Tudo verdadeiro, mas bastante enganador! Leinwand dá a entender que Mussolini era um simplório jornalista e um reles membro do partido socialista. Fiquei sem conhecer a verdadeira estória por décadas até que descobri as obras de A. James Gregor, especialmente o seu livro Young Mussolini and the Intellectual Origins of Fascism. Felizmente, para os alunos da sexta-série dos dias hoje, a Wikipédia traz os fatos omitidos por Leinwand. Mussolini não era um socialista qualquer; ele era o Lenin da Itália — o líder da facção revolucionária radical. E Mussolini não era um mero “jornalista”; ele era o editor do Avanti!, o jornal oficial do Partido Socialista. Por volta de 1910, ele…

…era considerado um dos mais proeminentes socialistas da Itália. Em setembro de 1911, Mussolini participou de um motim, liderado pelos socialistas, contra a guerra italiana na Líbia. Ele denunciava, com amargor, a “guerra imperialista” da Itália para capturar a cidade de Tripoli, capital da Líbia, uma ação que lhe custou cinco meses de prisão. Após sua soltura, ajudou a expulsar das fileiras do partido socialista dois “revisionistas” que tinham apoiado a guerra, Ivanoe Bonomi e Leonida Bissolati. Como resultado, foi premiado com a editoria do jornal Avanti! do partido socialista. Sob o seu comando, a circulação do jornal logo passou de 20.000 para 100.000 exemplares.
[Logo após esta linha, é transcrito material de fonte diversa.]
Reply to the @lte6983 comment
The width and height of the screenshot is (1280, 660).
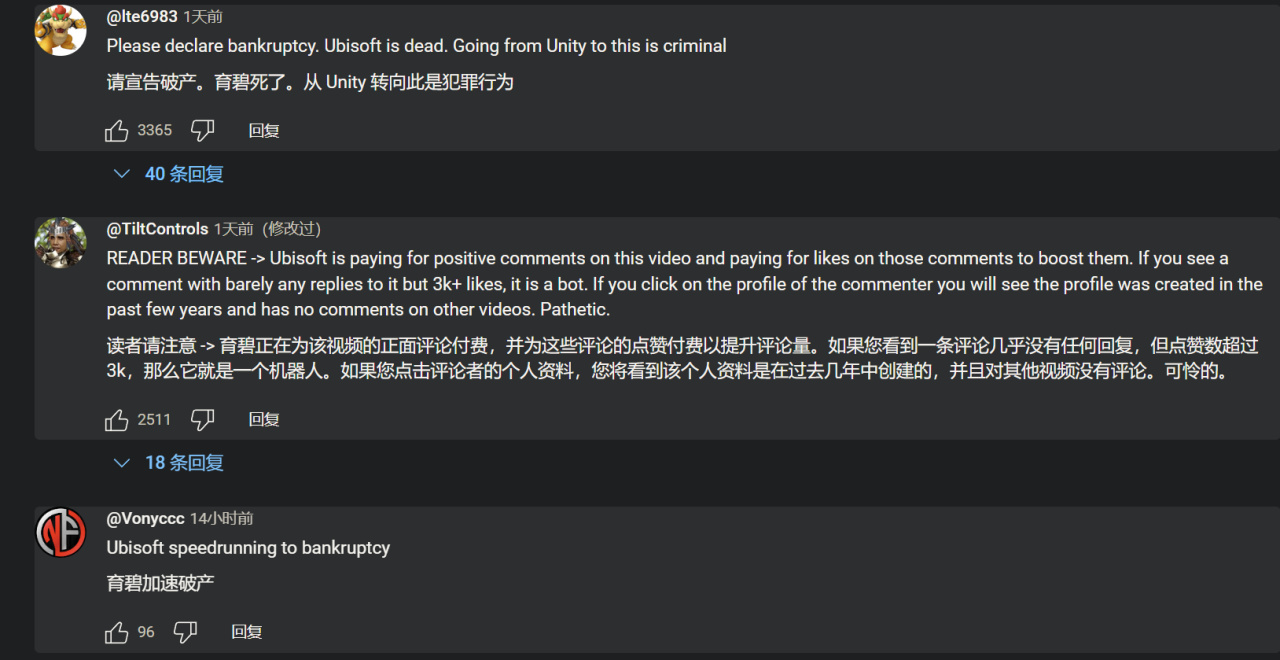pyautogui.click(x=264, y=130)
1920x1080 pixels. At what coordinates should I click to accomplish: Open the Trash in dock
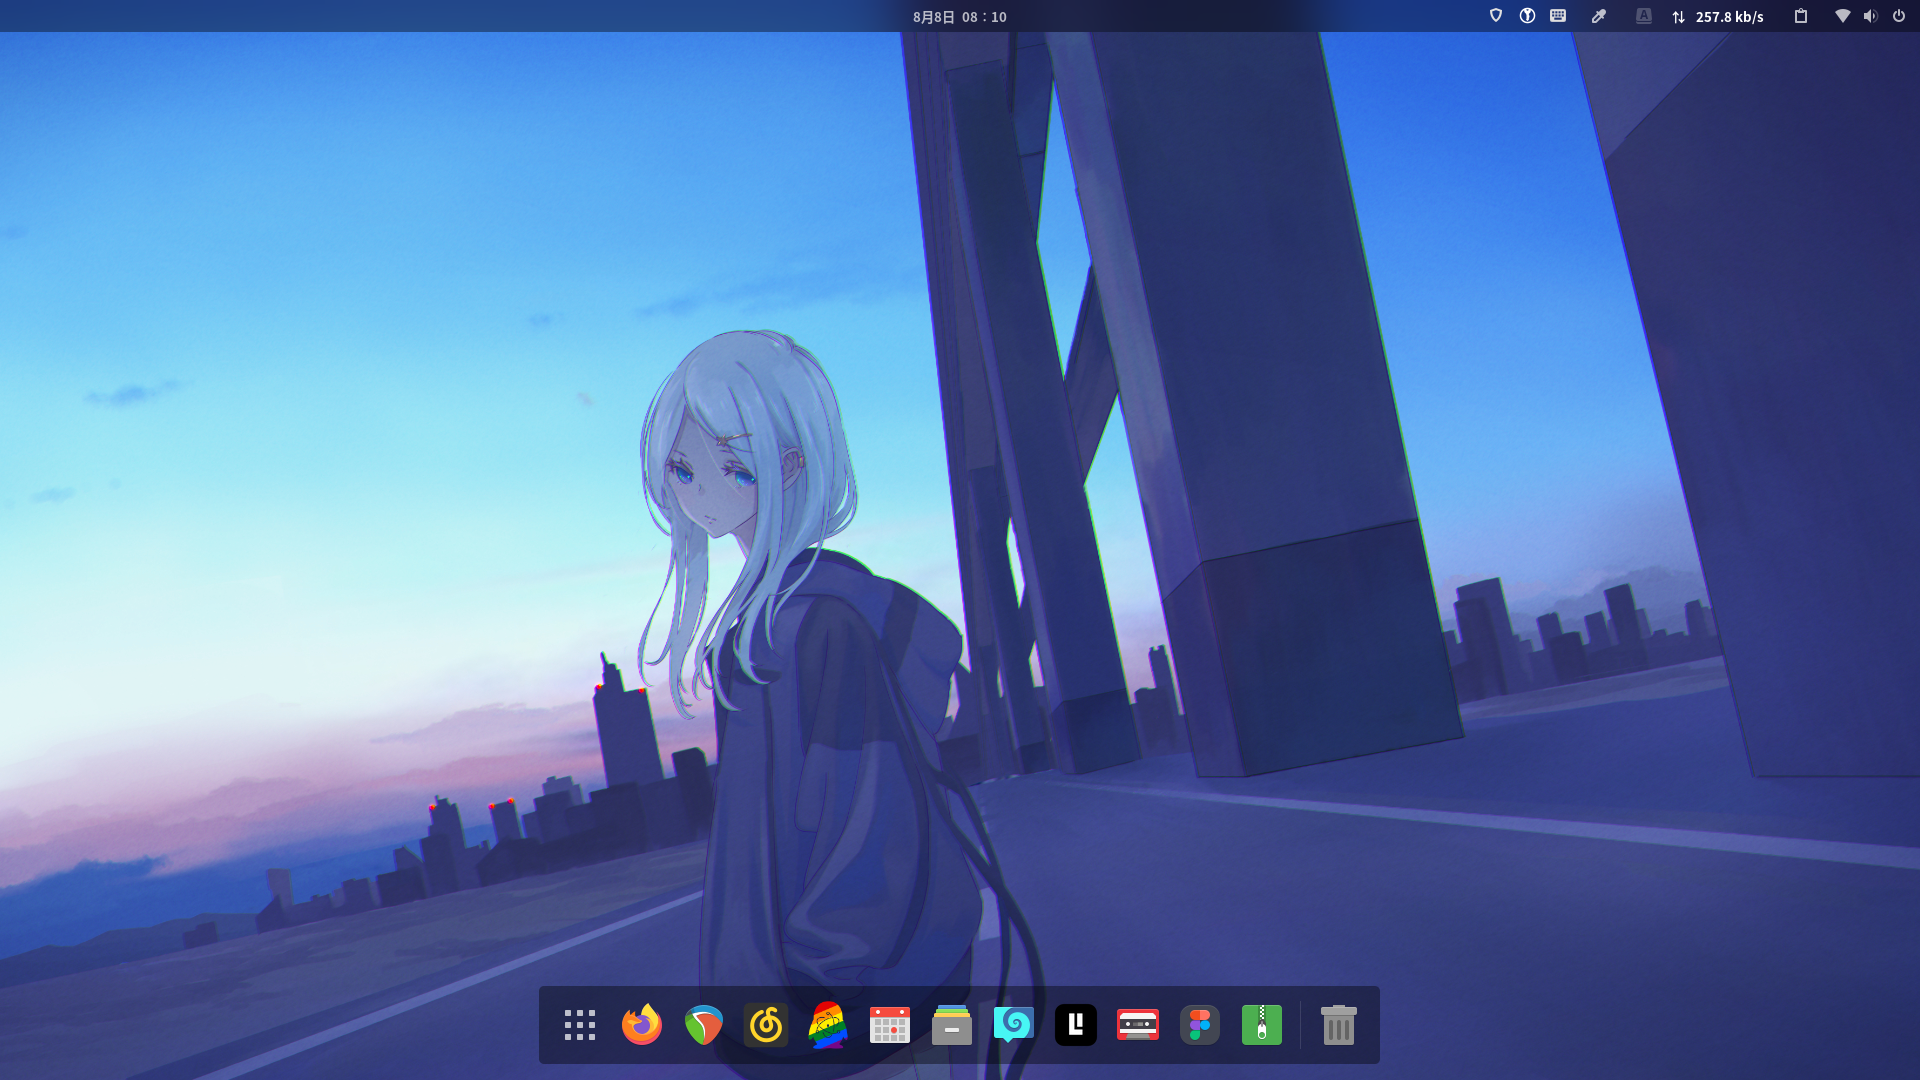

O artigo da Wikipédia (anglófona) sobre o Italian Socialist Party (Partido Socialista Italiano) tem mais detalhes sobre o expurgo dos “revisionistas” promovido por Mussolini:

No princípio do século 20, contudo, o PSI optou por não se opor vigorosamente ao governo liderado pelo cinco-vezes Primeiro Ministro Giovanni Giolitti. Esta conciliação com o governo existente e o seu ganho eleitoral contribuíram para tornar o PSI um partido político italiano do mainstream, na década de 1910.
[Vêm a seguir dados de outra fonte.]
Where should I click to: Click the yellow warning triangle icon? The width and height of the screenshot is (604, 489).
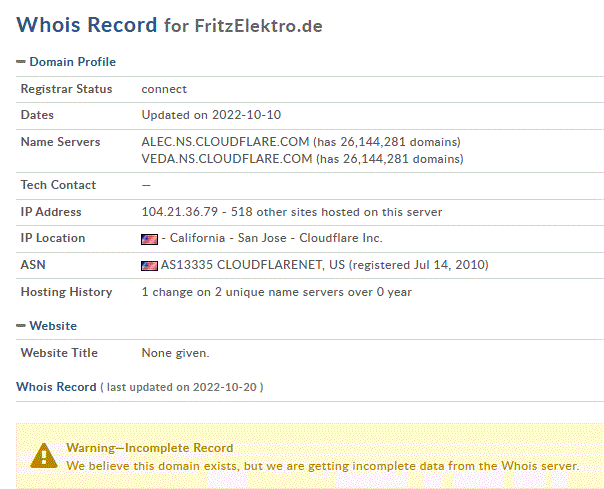(x=44, y=456)
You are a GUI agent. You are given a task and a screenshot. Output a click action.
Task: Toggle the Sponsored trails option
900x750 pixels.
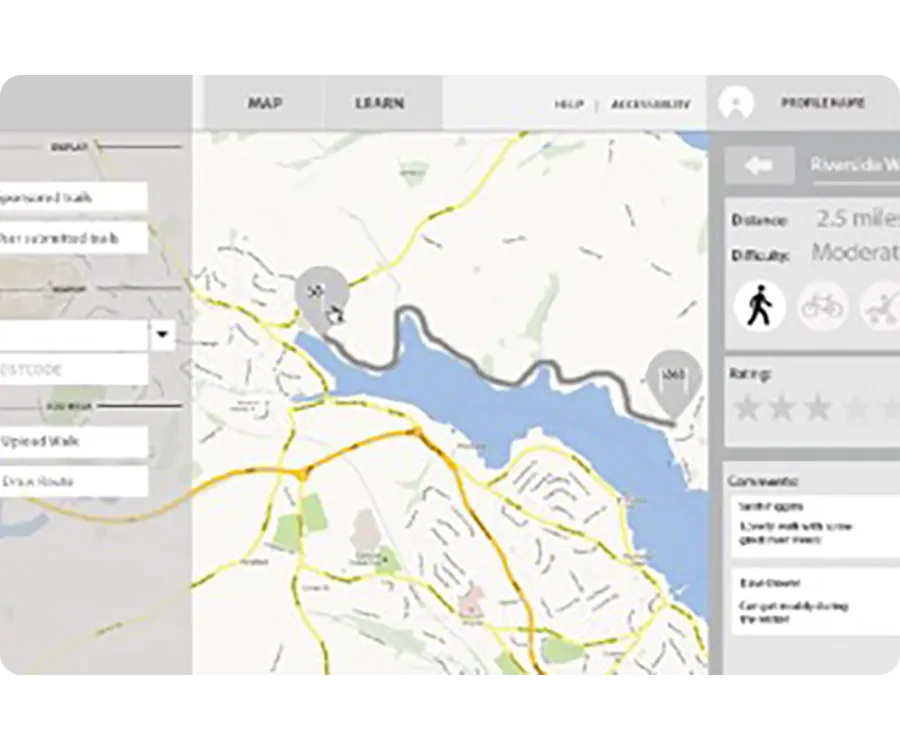point(72,197)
A despeito das melhorias nos resultados eleitorais do partido, o PSI permaneceu, mesmo assim, um partido dividido em duas correntes principais: os Reformistas e os Maximalistas. Os Reformistas, liderados por Filippo Turati, eram mais fortes principalmente nos sindicatos e nos círculos parlamentares. Os Maximalistas, liderados por Costantino Lazzari, eram afiliados ao Bureau de Londres, uma associação internacional de partidos socialistas.
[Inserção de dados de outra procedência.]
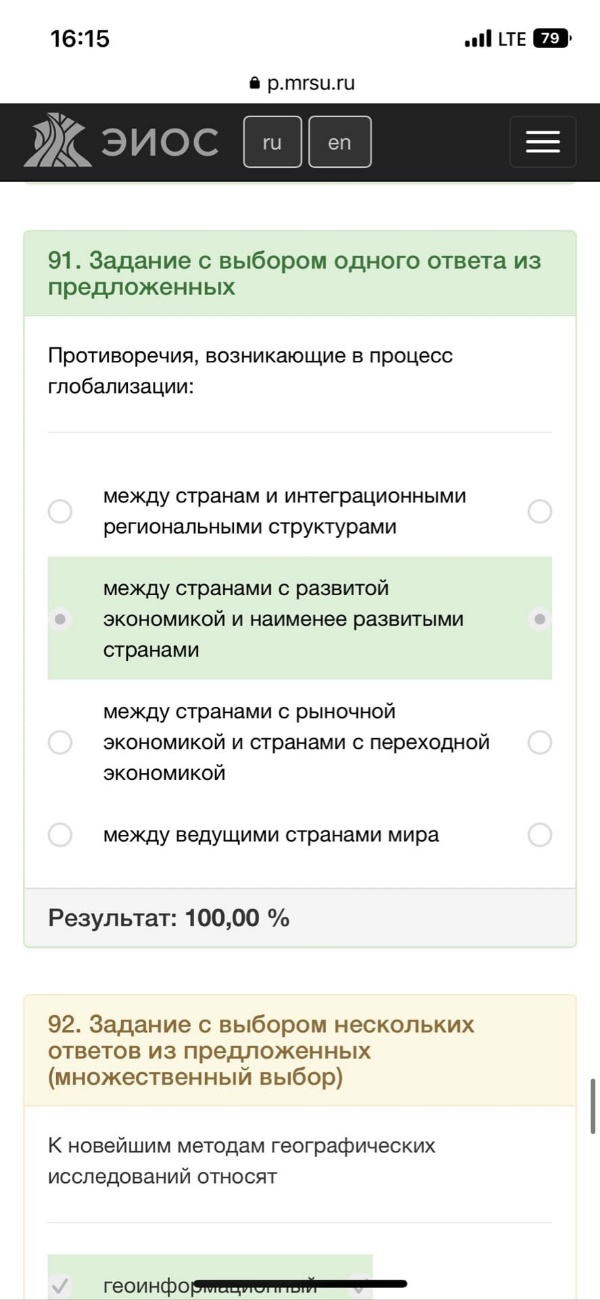600x1300 pixels.
Task: Select right radio for 'между ведущими странами мира'
Action: [540, 835]
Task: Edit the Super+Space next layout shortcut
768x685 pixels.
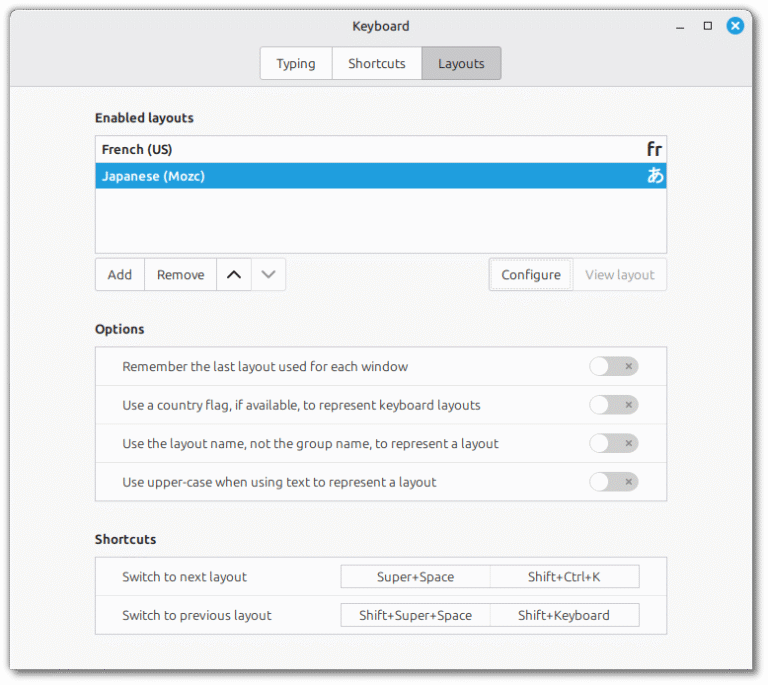Action: click(416, 577)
Em 1912, os Maximalistas liderados por Benito Mussolini prevaleceram na convenção do partido, o que levou a cisão do partido e a formação do Partido Socialista Reformador Italiano.

Para os socialistas, é claro, a apostasia de Mussolini não prova nada, exceto a sua suprema vilania. Para todos os outros, contudo, a história das origens de Mussolini coloca toda a sua carreira ulterior sob uma nova luz. Quem vê as coisas de fora observa facilmente o que os de dentro negam: a fruta apóstata raramente cai longe da árvore ortodoxa.

Sim, Mussolini percebeu que o socialismo e o nacionalismo combinados tinham mais apelo às massas do que o socialismo isoladamente. Sim, Mussolini percebeu que o socialismo seria mais forte se o aliasse com a Igreja ao invés de destruí-la. Sim, Mussolini percebeu que a completa e massiva expropriação da propriedade privada destruiria a economia. E sim, Mussolini percebeu que a palavra “socialismo” alienaria milhões de italianos que, de outra forma, se mostrariam receptivos à sua mensagem. Mas isto não faz de Mussolini um socialista radical que traiu tudo aquilo em que acreditava, mas sim um socialista radical que se livrou de alguns dogmas socialistas periféricos que o separavam do poder absoluto. Se tivesse mantido a etiqueta socialista e evitado a aliança com Hitler, talvez Mussolini fosse hoje um ícone da esquerda tão grande como Che Guevara.